P13.21 PET-based dose painting radiation therapy strategy in a glioblastoma rat model using the small animal radiation research platform

Abstract

Abstract BACKGROUND Previously, a rat glioblastoma model to mimic chemo-radiation treatment of human glioblastoma in the clinic was established. Similarly to the clinic, CT and MRI were combined during the treatment planning process. PET imaging was subsequently added which allowed us to implement sub-volume boosting using a micro-irradiation system. However, combining three imaging modalities (CT, MRI and PET) using a micro-irradiation system, proved to be labour intensive because multimodal imaging, treatment planning and dose delivery have to be completed sequentially in the preclinical setting. MATERIAL AND METHODS Two different methodologies were compared in silico for performing preclinical [18F]FET PET based radiation therapy (20 Gy based on MRI, 8 Gy boost based on PET) based on three different cases. Method 1 is based on the previously published methods1,2. However, the process is automated using an in-house developed MATLAB code. Method 2 consists of a more sophisticated method where a series of isocenters and jaw dimensions for the motorised variable collimator were determined based on the [18F]FET PET uptake. Both methods were evaluated by means of the dose volume histograms (DVH) and Q-volume histograms. RESULTS The setup parameters for both methods were calculated. The DVHs for method 2 are systematically closer to the ideal dose distribution compared to method 1. These findings are confirmed by the D90 and D50 values which are considerably lower for method 1. When observing the Q-factor, method 2 always results in dose distributions that are closer to the dose objectives (method 1: 0.141±0.046; method 2: 0.064±0.011).

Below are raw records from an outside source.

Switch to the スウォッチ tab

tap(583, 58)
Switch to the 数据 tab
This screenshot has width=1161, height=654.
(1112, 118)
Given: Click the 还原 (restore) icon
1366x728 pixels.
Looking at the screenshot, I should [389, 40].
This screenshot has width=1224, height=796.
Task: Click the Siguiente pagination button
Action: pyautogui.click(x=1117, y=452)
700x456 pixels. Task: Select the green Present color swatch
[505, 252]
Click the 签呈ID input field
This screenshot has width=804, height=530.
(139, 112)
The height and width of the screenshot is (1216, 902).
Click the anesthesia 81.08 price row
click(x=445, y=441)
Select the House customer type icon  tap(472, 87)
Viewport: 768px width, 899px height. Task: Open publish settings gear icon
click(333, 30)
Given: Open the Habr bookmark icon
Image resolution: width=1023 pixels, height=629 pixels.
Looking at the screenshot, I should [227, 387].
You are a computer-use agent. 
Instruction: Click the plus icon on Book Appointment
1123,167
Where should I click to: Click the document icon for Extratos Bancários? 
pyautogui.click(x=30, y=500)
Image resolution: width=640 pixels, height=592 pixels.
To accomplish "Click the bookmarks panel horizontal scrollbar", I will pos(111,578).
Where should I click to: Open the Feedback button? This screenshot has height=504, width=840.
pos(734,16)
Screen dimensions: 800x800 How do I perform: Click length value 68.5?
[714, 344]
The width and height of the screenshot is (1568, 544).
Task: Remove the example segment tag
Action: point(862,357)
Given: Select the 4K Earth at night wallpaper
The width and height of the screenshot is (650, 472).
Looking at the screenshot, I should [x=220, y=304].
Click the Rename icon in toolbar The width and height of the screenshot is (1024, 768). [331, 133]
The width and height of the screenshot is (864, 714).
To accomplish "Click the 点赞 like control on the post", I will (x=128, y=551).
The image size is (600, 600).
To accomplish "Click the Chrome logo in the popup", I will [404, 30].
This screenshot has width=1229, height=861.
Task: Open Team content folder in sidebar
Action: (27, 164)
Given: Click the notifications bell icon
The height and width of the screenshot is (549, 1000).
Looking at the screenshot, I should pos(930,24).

CONCLUSION The described novel method to optimize the preclinical treatment planning process has many advantages in terms of dose delivery, time efficiency and variability, when compared to the previously used methods1,2. These improvements are important to narrow the gap between clinical and preclinical radiation research and for the development of new therapeutics and/or radiation therapy procedures for glioblastoma. 1. Bolcaen, J., Descamps, B., Boterberg, T., Vanhove, C. & Goethals, I. PET and MRI Guided Irradiation of a Glioblastoma Rat Model Using a Micro-irradiator. J. Vis. Exp. 1–10 (2017) doi:10.3791/56601. 2. Verhoeven, J. et al. Technical feasibility of [18F]FET and [18F]FAZA PET guided radiotherapy in a F98 glioblastoma rat model. Radiat. Oncol. 14, (2019).